People of the Book
by Geraldine Brooks
Of course, a book is more than the sum of its materials. It is an artifact of the human mind and hand. The gold beaters the stone grinders, the scribes, the binders, those are the people I feel most comfortable with. Sometimes, in the quiet, these people speak to me. They let me see what their intentions were, and it helps me do my work. I worried that the kustos…would keep my friendly ghosts at bay. And I needed their help. There were so many questions.
- Hanna Heath, p. 19
These are the thoughts of Hanna Heath, a book conservator from Australia, as she examines the Sarajevo Haggadah, an ancient Jewish text. She has been hired to repair and protect the valuable manuscript. As she works, Hanna discovers little artifacts from the book’s many adventures: a stray hair, wine stains, a fragment of a butterfly wing, and salt crystals. Each item provides a clue about the history of the book, and launches the reader into a historical vignette. From Venice to Vienna and Seville to Sarajevo, the reader travels across Europe and through six centuries as Hanna struggles to unravel the mysteries of the people of this book.
The idea of People of the Book was a very interesting one. I love books that take famous works of art and explore their past, like
Girl with a Pearl Earring, which told a romantic story about the model for Vermeer’s famous painting. Certainly a holy text that was used by Jewish families at the annual Passover celebration would have a rich story to tell.
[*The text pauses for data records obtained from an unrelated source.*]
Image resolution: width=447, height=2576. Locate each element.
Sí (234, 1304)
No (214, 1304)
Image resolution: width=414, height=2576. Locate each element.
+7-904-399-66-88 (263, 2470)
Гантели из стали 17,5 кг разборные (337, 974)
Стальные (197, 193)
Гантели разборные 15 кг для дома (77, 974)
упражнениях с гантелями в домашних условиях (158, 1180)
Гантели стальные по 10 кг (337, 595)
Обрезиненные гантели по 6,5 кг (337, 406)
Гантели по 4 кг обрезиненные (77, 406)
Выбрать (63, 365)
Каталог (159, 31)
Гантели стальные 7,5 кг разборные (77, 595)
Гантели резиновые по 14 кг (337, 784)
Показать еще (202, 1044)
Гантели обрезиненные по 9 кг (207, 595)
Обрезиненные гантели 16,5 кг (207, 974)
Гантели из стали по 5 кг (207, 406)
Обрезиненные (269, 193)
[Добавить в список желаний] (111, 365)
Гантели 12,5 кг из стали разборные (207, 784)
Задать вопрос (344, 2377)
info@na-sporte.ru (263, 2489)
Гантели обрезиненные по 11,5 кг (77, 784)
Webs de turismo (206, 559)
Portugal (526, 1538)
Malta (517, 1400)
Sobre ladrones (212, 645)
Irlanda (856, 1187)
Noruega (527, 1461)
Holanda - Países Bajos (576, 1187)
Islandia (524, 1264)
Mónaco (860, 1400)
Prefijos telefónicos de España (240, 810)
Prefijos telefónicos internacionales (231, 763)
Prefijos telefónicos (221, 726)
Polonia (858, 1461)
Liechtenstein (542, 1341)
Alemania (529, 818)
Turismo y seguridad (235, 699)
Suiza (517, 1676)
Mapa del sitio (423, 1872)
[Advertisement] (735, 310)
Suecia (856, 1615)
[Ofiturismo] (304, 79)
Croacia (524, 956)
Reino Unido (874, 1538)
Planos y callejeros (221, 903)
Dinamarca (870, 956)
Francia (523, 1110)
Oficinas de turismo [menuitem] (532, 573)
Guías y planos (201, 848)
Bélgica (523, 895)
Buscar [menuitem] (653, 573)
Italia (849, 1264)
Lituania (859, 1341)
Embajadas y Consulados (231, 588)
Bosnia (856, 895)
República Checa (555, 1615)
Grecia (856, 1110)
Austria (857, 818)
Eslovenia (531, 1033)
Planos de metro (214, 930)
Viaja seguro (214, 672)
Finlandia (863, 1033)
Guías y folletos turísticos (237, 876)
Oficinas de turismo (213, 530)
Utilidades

Brooks never really shows the book being used for its intended purpose, however. In every historical flashback, the book or its owners face imminent destruction. A Catholic priest threatens to burn the book; a Jewish girl flees the Nazis to join a group of rebels. It seems like every scene is full of drama and passion. That’s interesting and all, but the constantly heightened tension can be exhausting. Some simple, quiet scenes from the book’s history would have done wonders to balance things out. As it was, as I continued to read I became rather dull to the horrors of the story, and ceased to care when characters were beaten, raped or tortured.
While the book was extremely rich in detail - verging into the realm of “info dumping” on more than a few occasions - the characters were often weakly portrayed. It was very black and white. Evil characters were truly bad, without a single redeeming factor. A bad man wouldn’t just be a liar and a crook, for example; he’d also be syphilitic, weak-willed, ugly, and thoroughly unpleasant. Of course, the one character we do get to know fairly well - Hanna - is an extremely difficult woman to like. It seemed like she couldn’t go a single chapter without reminding readers that she’d gone to school at Harvard and that she couldn’t get along with her mother, who was a difficult bitch of a surgeon always ragging on poor Hanna because she didn’t follow her mum to medical school. She was a very whiny woman, and after a while I just couldn’t stand her.
During each historical flashback, I found myself wondering about the reliability of each story. After all, Hanna claims early in the book (see the quote at the beginning of this post) that ghosts “speak” to her as she toils over her work. Are these accounts of medieval Spaniards and Renaissance cardinals merely the product of Hanna’s overactive imagination? I’m curious, if you’ve read this book, if you wondered about this, or did you just accept the stories from the past?